One of those supervillains is the Rocket Racer.

And look, he’s wearing a neat silver version of his suit and board. I prefer the yellow and red, but I admit it’s neat to see him in a different way for a change. The question that arises is, why is Rocket Racer a silver-clad criminal in this fantasy? It’s a world made up of the combined minds of a bunch of people Spider-Man knows, so who there provided this imaginary version of Bob? The story is a bit vague about who is in the machine. We know for sure it includes Flash Thompson, Peter Parker and MJ and Aunt May, Jonah Jameson and his wife Marla, Robbie Robertson, Jill Stacy, and at least one other guy I don’t see identified. But there’s also tubes in the machine that could imply several more people. Basically, I don’t think I can actually narrow it down based on that information. It’s all supposition.
But, in the real world, at this time Bob is a good guy, harmlessly trying to get through university. Peter, at the very least, would know that. My instinct is to just blame it on Jameson. That guy’s always judging people, but usually he’s more concerned with masked vigilantes than the likes of a publicly-known figure like Bob. And the Daily Bugle ran a feature about Bob’s life story once, so surely he’s aware that Bob is actually a good guy (That goes for Robbie too). That still leaves us with too many suspects.
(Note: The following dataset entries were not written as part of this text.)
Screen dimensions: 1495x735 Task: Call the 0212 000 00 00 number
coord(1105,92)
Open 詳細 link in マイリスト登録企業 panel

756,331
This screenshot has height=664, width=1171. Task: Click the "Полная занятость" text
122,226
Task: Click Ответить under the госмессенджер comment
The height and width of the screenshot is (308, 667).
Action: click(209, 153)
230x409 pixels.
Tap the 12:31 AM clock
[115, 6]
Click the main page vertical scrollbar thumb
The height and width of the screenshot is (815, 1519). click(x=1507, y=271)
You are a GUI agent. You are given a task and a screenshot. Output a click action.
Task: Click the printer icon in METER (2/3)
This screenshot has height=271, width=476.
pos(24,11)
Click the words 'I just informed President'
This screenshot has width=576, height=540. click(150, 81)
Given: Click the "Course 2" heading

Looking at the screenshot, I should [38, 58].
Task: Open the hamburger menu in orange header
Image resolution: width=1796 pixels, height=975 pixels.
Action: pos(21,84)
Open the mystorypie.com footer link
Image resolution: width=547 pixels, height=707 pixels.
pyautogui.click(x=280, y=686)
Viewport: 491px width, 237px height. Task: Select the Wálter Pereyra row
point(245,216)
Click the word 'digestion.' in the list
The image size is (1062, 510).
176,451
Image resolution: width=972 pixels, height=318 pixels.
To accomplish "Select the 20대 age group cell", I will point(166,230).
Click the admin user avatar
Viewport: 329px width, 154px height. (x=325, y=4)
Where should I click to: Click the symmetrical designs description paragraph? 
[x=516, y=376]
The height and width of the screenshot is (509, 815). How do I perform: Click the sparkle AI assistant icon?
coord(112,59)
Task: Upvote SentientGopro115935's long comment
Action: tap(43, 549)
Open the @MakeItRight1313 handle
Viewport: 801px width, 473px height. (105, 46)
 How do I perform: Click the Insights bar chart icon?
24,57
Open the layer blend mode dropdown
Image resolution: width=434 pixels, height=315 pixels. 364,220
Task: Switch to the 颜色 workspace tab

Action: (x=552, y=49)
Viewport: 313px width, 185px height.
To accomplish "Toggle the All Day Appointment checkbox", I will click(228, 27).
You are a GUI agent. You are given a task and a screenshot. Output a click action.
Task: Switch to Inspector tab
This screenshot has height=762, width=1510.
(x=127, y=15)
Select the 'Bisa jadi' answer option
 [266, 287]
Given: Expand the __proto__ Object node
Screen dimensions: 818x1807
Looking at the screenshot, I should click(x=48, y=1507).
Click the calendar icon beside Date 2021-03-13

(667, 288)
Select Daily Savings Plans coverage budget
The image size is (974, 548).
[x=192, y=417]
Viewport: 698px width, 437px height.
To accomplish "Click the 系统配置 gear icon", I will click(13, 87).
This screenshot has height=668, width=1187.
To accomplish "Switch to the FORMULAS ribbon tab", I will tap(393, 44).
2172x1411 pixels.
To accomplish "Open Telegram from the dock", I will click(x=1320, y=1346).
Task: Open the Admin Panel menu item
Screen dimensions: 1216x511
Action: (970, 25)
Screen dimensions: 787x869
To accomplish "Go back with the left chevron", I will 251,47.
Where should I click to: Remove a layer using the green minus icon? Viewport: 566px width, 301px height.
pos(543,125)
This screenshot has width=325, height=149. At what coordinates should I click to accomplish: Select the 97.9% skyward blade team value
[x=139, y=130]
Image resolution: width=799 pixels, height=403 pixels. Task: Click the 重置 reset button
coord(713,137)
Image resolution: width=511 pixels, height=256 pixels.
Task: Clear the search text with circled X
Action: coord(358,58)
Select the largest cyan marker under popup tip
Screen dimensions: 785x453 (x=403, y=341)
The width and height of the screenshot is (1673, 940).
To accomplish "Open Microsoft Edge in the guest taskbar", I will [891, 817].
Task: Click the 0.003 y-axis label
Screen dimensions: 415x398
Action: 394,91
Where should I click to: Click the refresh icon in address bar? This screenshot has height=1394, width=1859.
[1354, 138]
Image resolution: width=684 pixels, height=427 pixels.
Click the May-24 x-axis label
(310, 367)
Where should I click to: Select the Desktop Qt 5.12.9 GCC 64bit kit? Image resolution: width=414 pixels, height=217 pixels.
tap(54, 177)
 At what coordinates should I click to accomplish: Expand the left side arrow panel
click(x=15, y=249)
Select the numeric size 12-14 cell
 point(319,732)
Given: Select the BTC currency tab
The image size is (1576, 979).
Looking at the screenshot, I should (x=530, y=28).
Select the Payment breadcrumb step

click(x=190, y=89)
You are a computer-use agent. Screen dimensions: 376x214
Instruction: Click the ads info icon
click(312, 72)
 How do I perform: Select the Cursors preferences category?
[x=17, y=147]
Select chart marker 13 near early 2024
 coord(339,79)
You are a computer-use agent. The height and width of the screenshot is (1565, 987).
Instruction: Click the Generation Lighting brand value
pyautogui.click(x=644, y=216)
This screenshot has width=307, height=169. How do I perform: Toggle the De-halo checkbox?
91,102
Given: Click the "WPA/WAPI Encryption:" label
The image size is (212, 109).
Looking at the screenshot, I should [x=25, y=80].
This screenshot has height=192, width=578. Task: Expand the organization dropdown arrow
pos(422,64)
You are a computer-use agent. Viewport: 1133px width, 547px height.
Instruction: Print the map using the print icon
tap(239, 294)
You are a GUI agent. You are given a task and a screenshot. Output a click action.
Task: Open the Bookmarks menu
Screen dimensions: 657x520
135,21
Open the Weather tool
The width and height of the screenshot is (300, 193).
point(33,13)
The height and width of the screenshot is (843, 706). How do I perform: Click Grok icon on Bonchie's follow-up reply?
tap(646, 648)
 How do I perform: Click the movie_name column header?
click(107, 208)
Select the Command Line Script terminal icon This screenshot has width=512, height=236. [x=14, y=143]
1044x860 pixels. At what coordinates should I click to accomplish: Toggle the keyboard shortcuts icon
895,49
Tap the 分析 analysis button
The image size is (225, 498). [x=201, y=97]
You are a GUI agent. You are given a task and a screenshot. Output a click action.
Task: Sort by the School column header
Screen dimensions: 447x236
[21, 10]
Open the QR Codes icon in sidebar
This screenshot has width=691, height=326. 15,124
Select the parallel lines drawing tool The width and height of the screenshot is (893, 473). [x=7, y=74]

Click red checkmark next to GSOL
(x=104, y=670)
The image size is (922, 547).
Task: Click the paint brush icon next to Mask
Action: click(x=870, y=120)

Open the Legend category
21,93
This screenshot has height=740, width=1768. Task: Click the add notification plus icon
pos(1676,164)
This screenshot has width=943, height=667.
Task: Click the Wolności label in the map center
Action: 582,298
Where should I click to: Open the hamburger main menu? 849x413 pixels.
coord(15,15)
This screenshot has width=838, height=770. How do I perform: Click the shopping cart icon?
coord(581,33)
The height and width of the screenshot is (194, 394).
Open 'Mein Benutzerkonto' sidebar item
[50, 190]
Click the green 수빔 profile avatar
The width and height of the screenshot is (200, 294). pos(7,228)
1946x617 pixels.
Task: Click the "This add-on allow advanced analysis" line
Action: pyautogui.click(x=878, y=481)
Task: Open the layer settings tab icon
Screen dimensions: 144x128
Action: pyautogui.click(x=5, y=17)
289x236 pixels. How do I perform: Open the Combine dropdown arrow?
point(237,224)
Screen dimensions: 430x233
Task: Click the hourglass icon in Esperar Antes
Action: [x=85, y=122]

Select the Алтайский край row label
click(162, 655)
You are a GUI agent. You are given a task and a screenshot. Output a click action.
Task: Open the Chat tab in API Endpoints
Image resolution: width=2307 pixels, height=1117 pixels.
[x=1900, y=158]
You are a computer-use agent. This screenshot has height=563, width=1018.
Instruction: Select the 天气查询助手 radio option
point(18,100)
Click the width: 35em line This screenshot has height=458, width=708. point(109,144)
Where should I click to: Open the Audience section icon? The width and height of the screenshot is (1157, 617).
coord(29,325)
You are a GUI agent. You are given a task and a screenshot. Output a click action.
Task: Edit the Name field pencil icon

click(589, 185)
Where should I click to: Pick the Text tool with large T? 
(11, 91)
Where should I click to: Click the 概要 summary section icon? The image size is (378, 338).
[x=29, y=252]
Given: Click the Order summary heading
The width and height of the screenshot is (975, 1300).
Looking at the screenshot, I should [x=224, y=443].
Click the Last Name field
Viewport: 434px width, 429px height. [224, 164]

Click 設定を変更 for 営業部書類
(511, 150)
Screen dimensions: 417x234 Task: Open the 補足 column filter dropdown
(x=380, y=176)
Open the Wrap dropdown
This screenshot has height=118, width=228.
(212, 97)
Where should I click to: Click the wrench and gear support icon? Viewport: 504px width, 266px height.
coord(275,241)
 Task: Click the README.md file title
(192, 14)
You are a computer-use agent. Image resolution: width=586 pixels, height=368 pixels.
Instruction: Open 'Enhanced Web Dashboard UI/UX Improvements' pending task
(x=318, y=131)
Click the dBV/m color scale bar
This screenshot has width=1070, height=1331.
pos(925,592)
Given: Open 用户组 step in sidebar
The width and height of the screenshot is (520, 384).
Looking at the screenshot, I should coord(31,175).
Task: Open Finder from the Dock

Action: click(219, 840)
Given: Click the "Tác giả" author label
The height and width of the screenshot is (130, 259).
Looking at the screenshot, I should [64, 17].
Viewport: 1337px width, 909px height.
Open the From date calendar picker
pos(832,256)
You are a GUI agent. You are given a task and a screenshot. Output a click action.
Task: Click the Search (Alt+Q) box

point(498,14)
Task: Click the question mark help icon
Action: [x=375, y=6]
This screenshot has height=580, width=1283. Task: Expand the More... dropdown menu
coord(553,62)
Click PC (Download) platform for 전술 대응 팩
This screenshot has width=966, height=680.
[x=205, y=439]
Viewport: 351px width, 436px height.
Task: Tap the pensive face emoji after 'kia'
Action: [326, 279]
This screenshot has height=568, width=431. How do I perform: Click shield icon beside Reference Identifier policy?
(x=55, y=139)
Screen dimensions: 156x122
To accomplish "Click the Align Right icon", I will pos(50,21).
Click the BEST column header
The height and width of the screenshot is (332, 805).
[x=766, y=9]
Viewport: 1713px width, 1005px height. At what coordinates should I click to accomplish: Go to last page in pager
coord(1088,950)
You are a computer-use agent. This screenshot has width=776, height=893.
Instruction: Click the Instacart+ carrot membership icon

I could, perhaps, argue that one of the unseen people in the machine we don’t get to see if Bob himself. He’s known to be a Spider-Man ally and could on a villain’s list of people to be kidnapped, right? If he were in that machine, imagining some other world, would he cast himself in the role of a criminal out of some kind self-hatred? Possible, but I’d need even one single more bit of confirmation before I committed to that reading.
We’ll never know who imagined Bob to be a baddie during the period in his life when he was most on the side of “the law”, but I guess we can probably just assume it’s Aunt May’s fault. Maybe she just confuses him with the Silver Surfer.
Also, I need to address it: by the rules (such as they are) of Marvel’s multiverse, they say that any reality that can be imagined is real out there somewhere in infinity. I’ve always found that silly, but that’s how they roll, and at some point they designated this world as Earth-99727, so this counts as a Into The Rocket-Verse post. I have to wonder what the life of this version of Bob is like as if he exists as a real person. Well, I’m gonna say that both the fact he’s wearing silver and that he’s an actual supervillain (not for hire or nothin’, he’s just attacking the good guy’s wedding here) indicate that his lust for wealth has overcome his good sense. And Spider-Man and Flash have probably foiled his schemes so often that now he’s degenerated into a standard “out for revenge” type of villain. A truly tragic specimen of Alternate Bob Farrell.
Of course even if, on that world, we can accept that Spider-Man is not Peter Parker, but some person whose identity is as-yet unrevealed, we also have to assume that when Rocket Racer and a bunch of his criminal allies attacked Flash Thompson’s wedding, the whole affair did NOT end with them realizing their reality was fake, but continued on in some other way and that this silver Rocket Racer probably got beat up or something.